Should Investors Plant This Company in Their Portfolios?
Ryan is a member of The Motley Fool Blog Network -- entries represent the personal opinion of the blogger and are not formally edited.
A SWOT analysis is a look at a company’s strengths, weaknesses, opportunities, and threats, and is a great way to gain a detailed and thorough perspective on a company and its future. As 2012 draws to a close, I would like to focus on innovative agricultural giant: Monsanto (NYSE: MON).

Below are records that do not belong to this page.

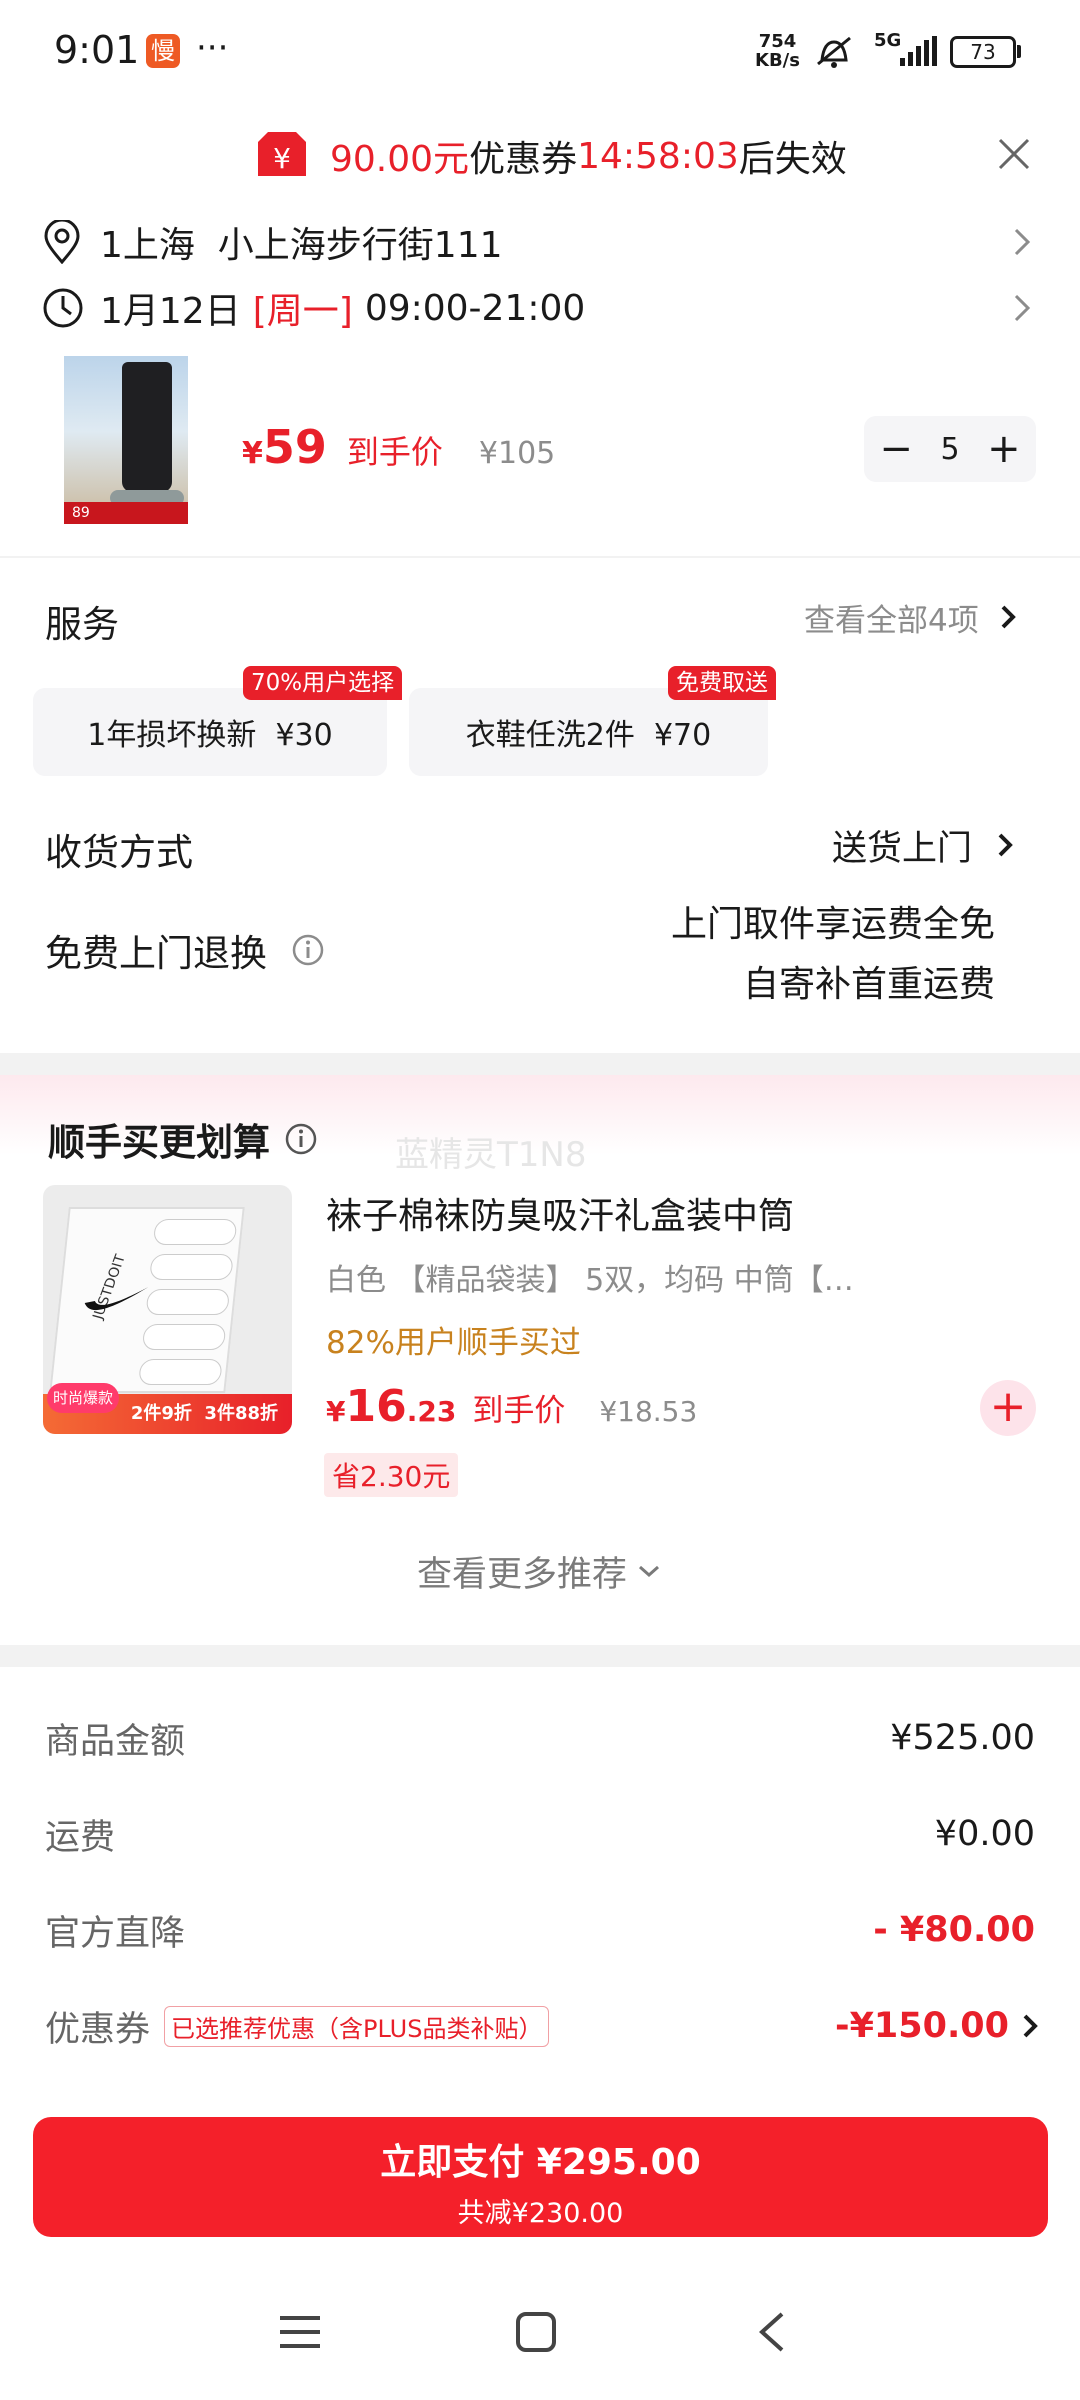 The height and width of the screenshot is (2400, 1080). I want to click on recommend-item-original-price: ¥18.53, so click(648, 1412).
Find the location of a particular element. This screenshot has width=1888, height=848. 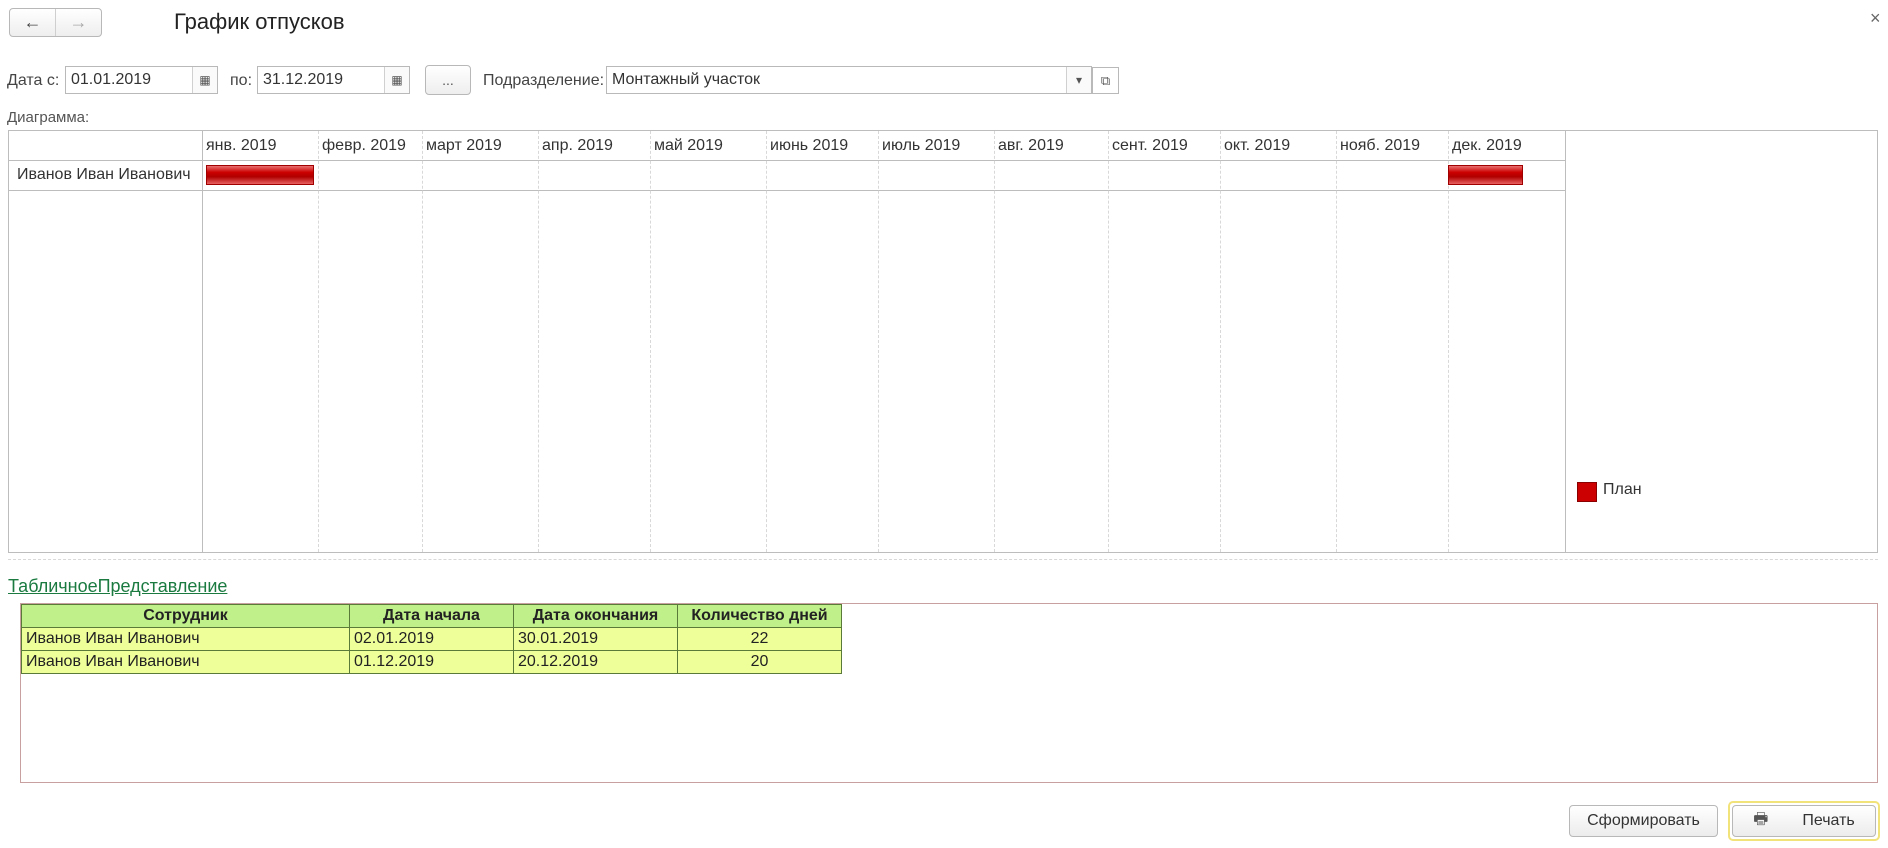

department-label: Подразделение: is located at coordinates (544, 80).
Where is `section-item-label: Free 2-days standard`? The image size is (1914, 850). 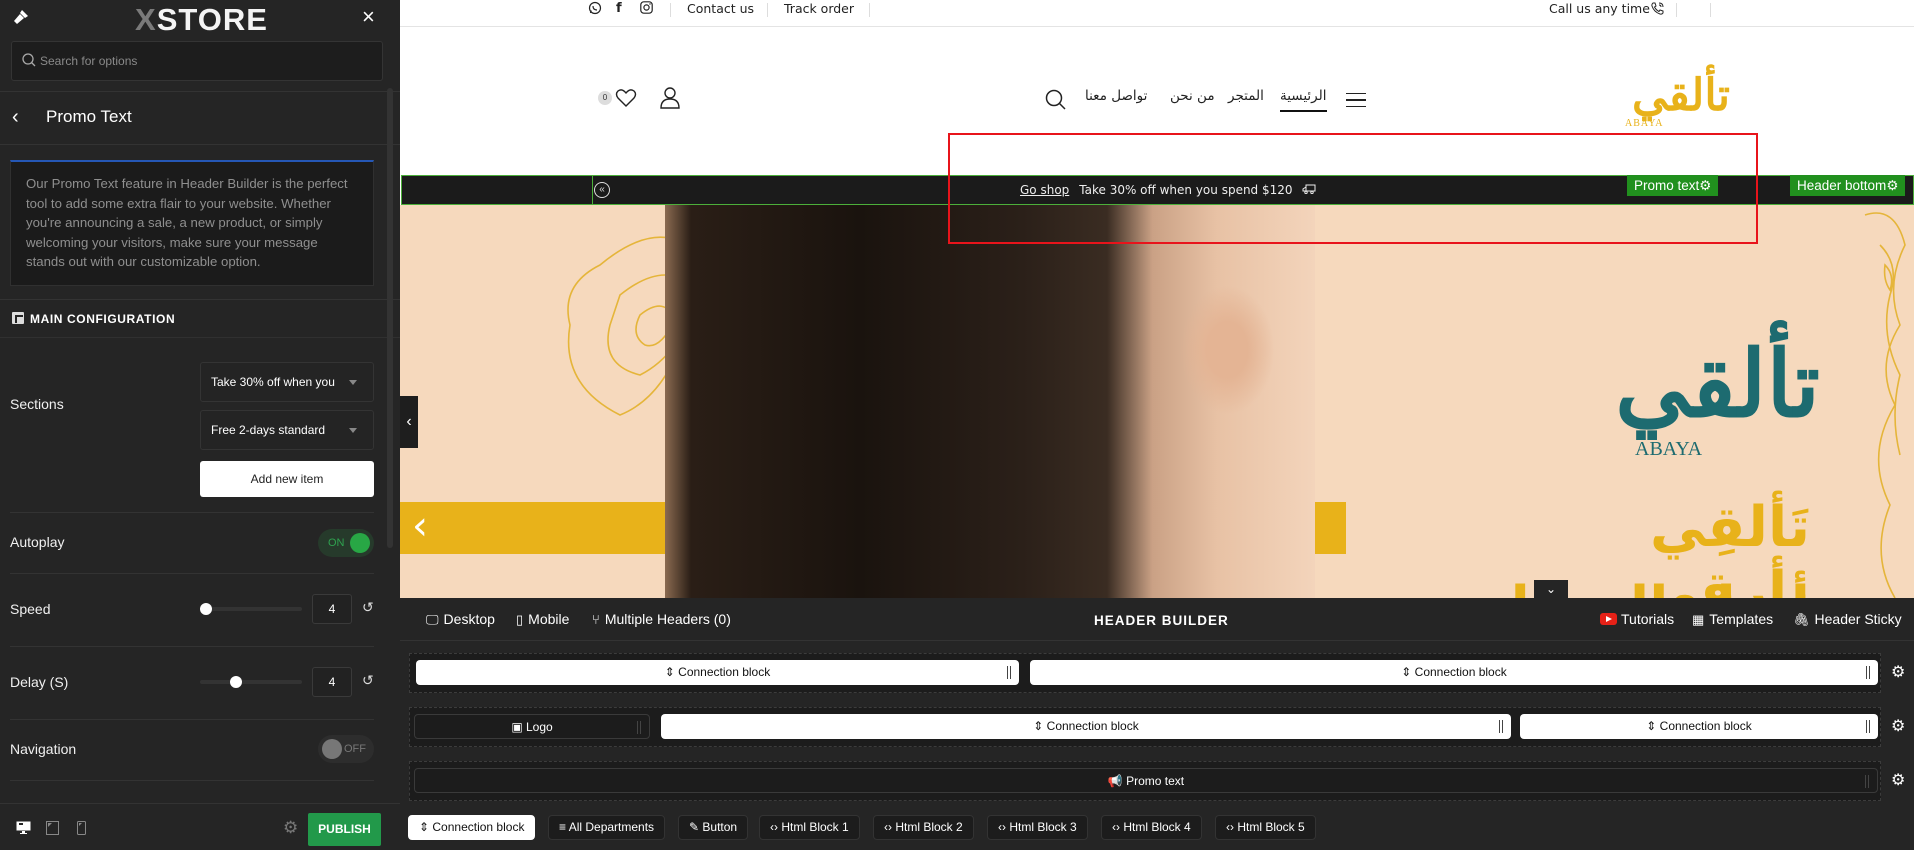
section-item-label: Free 2-days standard is located at coordinates (268, 430).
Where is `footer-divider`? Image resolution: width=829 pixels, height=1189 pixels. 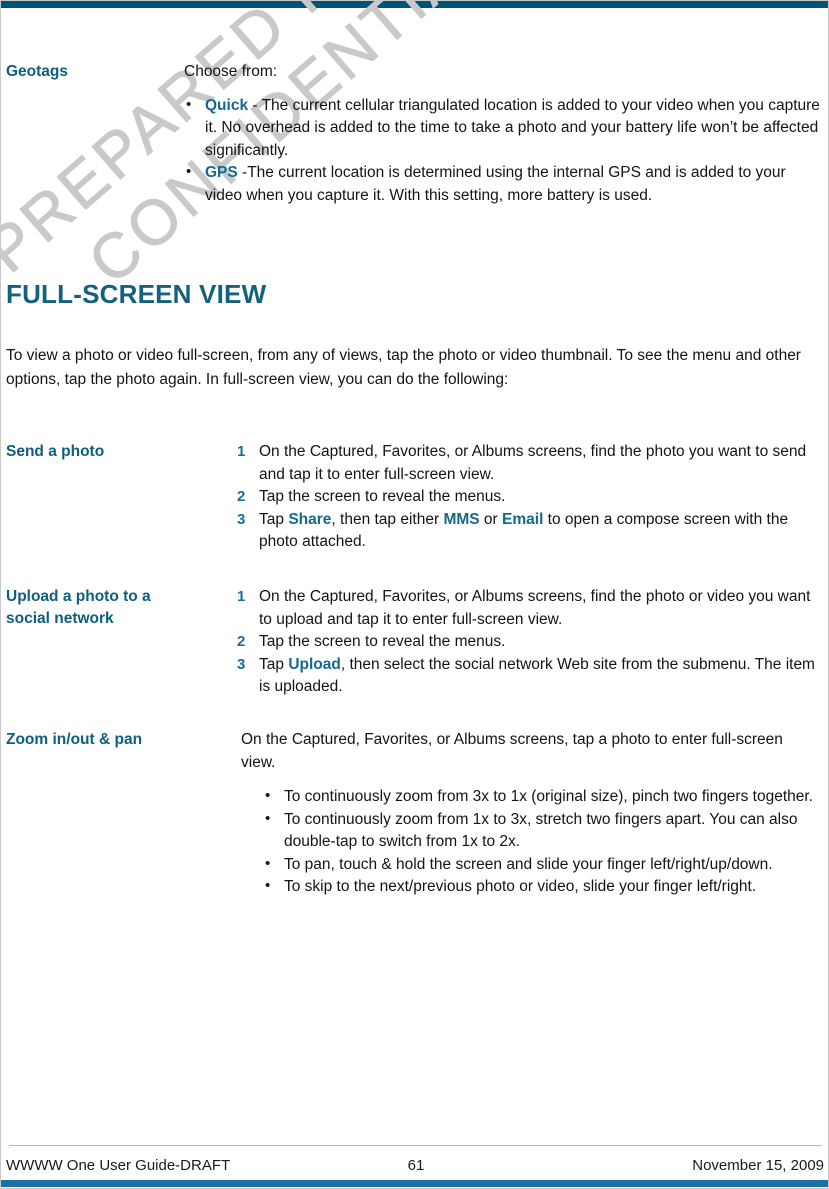
footer-divider is located at coordinates (416, 1146).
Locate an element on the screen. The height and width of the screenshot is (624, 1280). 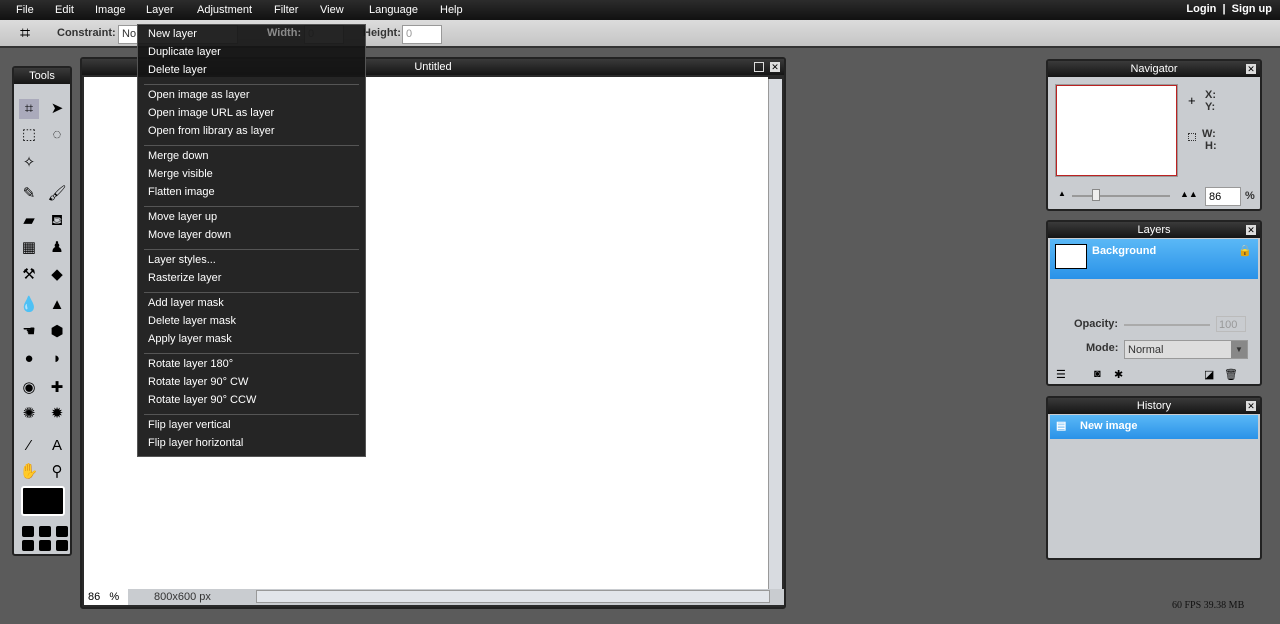
primary-color-swatch is located at coordinates (43, 501).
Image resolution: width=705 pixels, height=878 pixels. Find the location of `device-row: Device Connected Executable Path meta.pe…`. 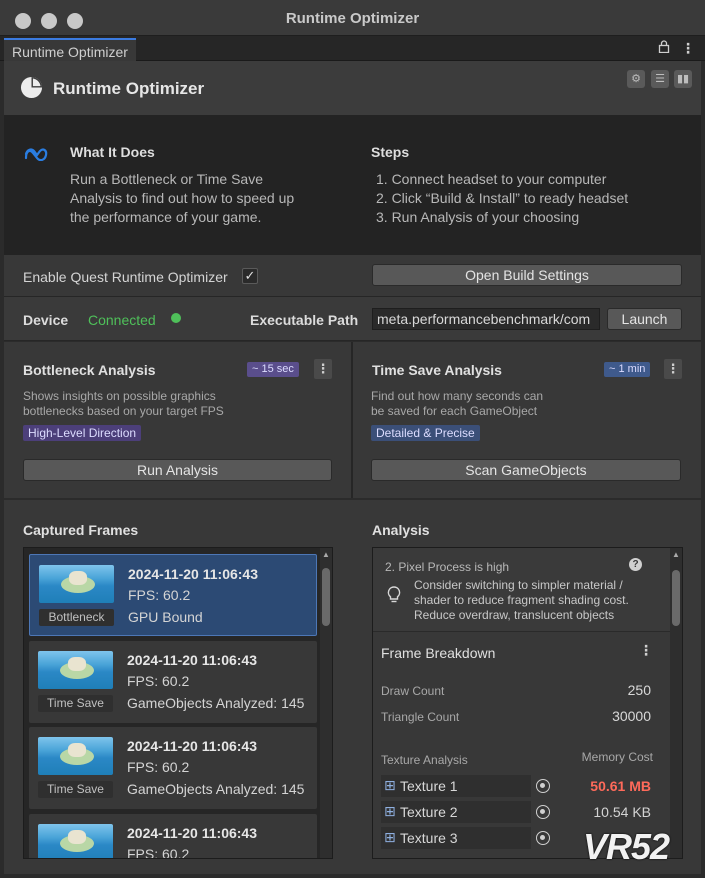

device-row: Device Connected Executable Path meta.pe… is located at coordinates (352, 319).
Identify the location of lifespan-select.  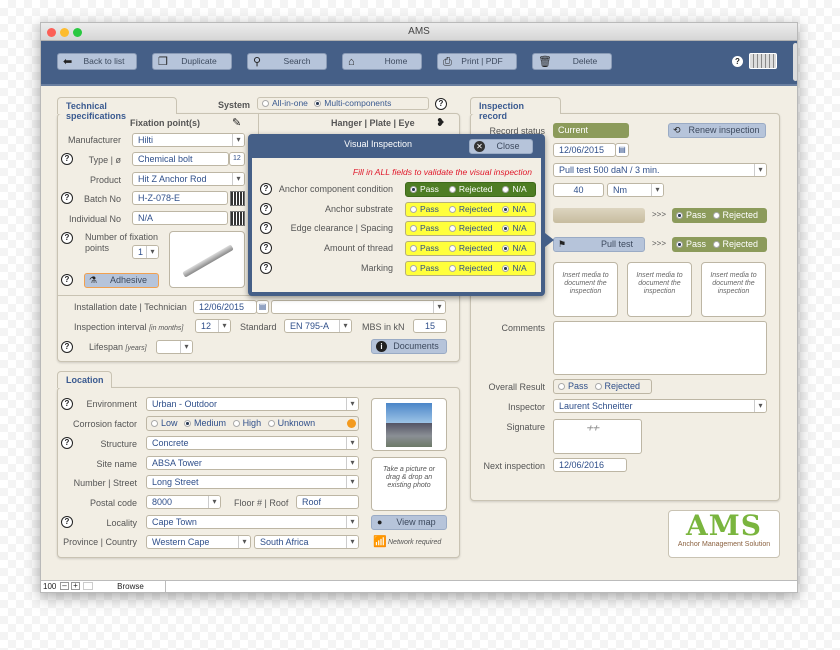
(174, 347).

- Solid Top Line Growth: In 2007, Monsanto reported revenue of $8.56 billion; in 2012, the company announced revenue of $13.52 billion, representing year over year annual growth of 9.57%, a trend that is highly anticipated to continue into the future, with projections placing 2015 revenue at $16.32 billion. This growth is a result of an increase in sales due to innovative offerings
- Dividend: Monsanto currently pays out quarterly dividends of $0.375, which annualized puts the dividend as yielding 1.62%
- Institutional Vote of Confidence: 86% of shares outstanding are held by institutional investors, displaying the confidence some of the largest investors in the world have in the company and its future
- Double Digit Margin: At the moment Monsanto carries a net profit margin of 15.10%, representing a strong and profitable company; these double-digit margins are a result of Monsanto's pricing power
- Leg Over Competition: Monsanto offers biotechnologically altered seeds to farmers, ones that improve productivity, reduce the costs of farming, and produce better food for consumers and better feed for animals, and these innovative technologies give Monsanto a distinct leg over the competition
- Cash & Equivalents: Monsanto currently holds about $3.28 billion of cash and cash equivalents on their balance sheets, a major advantage for the business
- Debt: At the moment the company possesses about $2.04 billion of debt on their balance sheets, a major downside to the business; much of this debt is a result of expansion plans
- Valuation: Monsanto currently carries a price to earnings ratio of 24.69, a price to book ratio of 4.25, and a price to sales ratio of 3.73, all of which point to a slightly overvalued company
- Operating Expenses: When a company expands, the costs related to operating that business will grow; however, over the past 10 years operating expenses have outgrown revenues, an ominous sign
- Dependence on United States: In 2012, 54.55% of total revenue was derived from the United States, and this dependence on the sluggish American economy could prove detrimental to Monsanto’s overall business
- Acquisitions: In June 2012, Monsanto acquired Precision Planting Incorporated, and further acquisitions could introduce new technologies into the company and fuel future growth
- Dividend Growth: Since implementing their dividend program in 2011, Monsanto has consistently raised their dividend payouts, and this trend is widely anticipated to continue into the future
- Innovations: Monsanto has a long history of innovating its products to accommodate the changing needs of farmers, and further innovations into the future could fuel growth
- Growth in Agricultural Market: The global population is growing, and with this expanding population comes growth in the number of people that need to be fed, and in turn growth in the agricultural market. Additionally, due to the declining abundance of fertile farm land due to pollution and other factors, Monsanto’s seeds allows farmers to get the most out of their land
- Drought: The historic drought of this year devastated farmers across the United States. However, farmers with Monsanto’s genetically enhanced drought resistant seeds had it easier easier, and caused many farmers without enhanced seeds to consider purchasing them
- Competition: The agriculture industry is incredibly competitive, with several other major corporations battling with Monsanto, and this competition can lead to margin compression
- Governmental Regulation on Farming Industry: If any regulation was implicated on the farming industry that resulted in less money for farmers, they would be less inclined to purchase Monsanto’s genetically enhanced seeds, as they are more expensive than the normal breeds of seeds
Major publicly traded competitors of Monsanto include E.I. du Pont de Nemours & Company (NYSE: DD), Syngenta AG (NYSE: SYT), FMC Corporation (NYSE: FMC), and Dow Chemical (NYSE: DOW). All of these companies offer products that are similar, if not identical, to those of Monsanto. DuPont is valued $41.42 billion, pays out a dividend yielding 3.87%, and carries a 14.90 price to earnings ratio. Syngenta is valued at $36.80 billion, pays out a dividend yielding $2.14, and carries a price to earnings ratio of 22.19. FMC is valued at $9.63 billion, pays out no dividend, and carries a price to earnings ratio of 23.92. Finally, Dow is valued at $37.97 billion, pays out a dividend yielding 4.04%, and carries a price to earnings ratio of 24.42.
The Foolish Bottom Line:
Monsanto is a financially solid company, possesses steady revenue growth, a growing dividend, and a bright future filled with opportunities. The world population is rapidly expanding, and Monsanto will provide the products required to feed this growing population. All in all, other than the company’s debt load and pricey valuation, Monsanto is flawless, and will do nothing but prosper in the future. This is undeniably a company investors want to plant in their portfolios.